Task description. Reproduce, exactly, the lines of the material below from the line containing "Task: Click the" through the line containing "the Test cases", with both end lines included and nothing else.

Data extracts.
──────────
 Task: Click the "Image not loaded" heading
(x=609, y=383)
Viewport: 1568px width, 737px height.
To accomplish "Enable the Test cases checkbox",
──────────
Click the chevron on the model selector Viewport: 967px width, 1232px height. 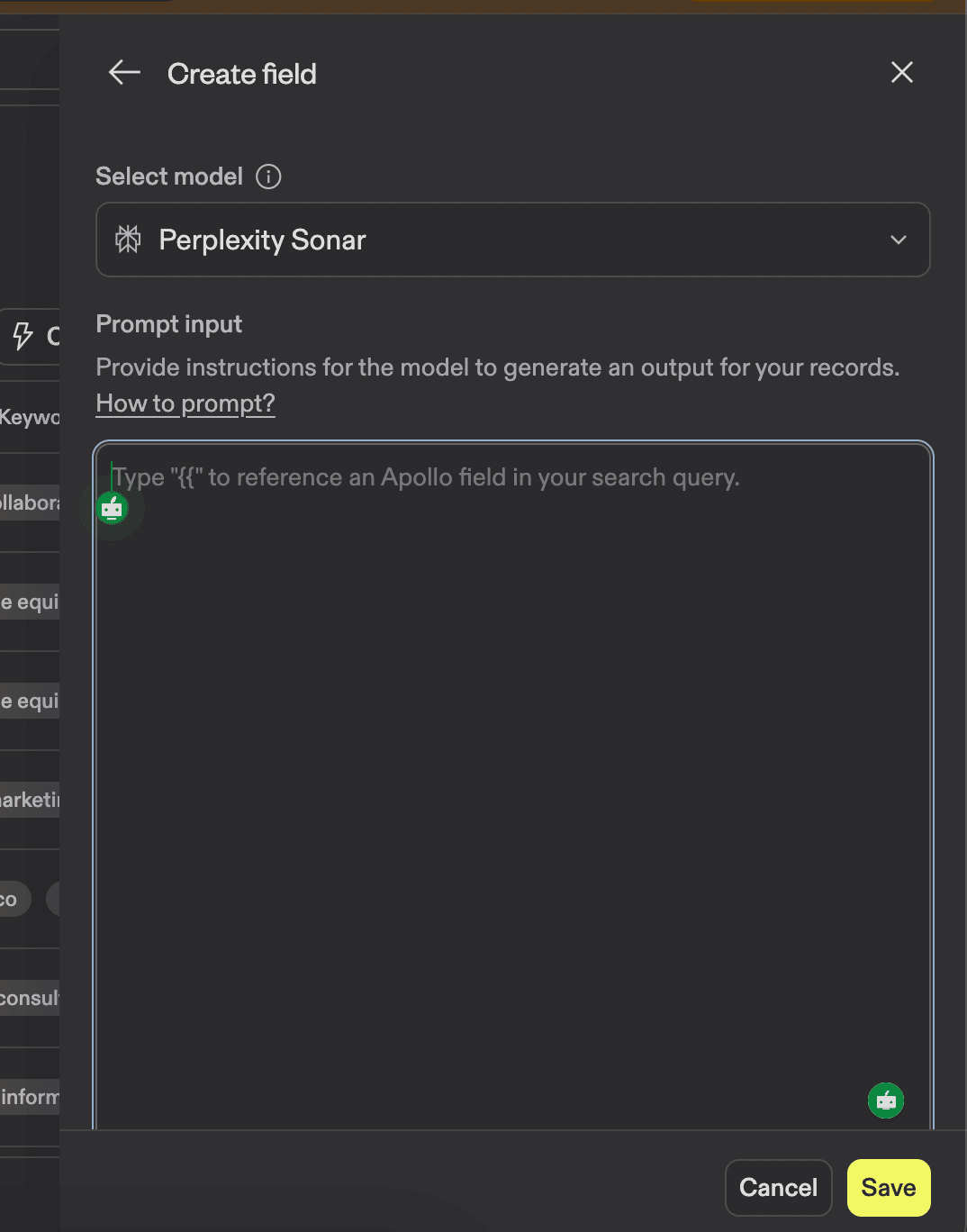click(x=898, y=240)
──────────
Answer section.
 Task: Click the "Image not loaded" heading
(x=609, y=383)
Viewport: 1568px width, 737px height.
To accomplish "Enable the Test cases checkbox",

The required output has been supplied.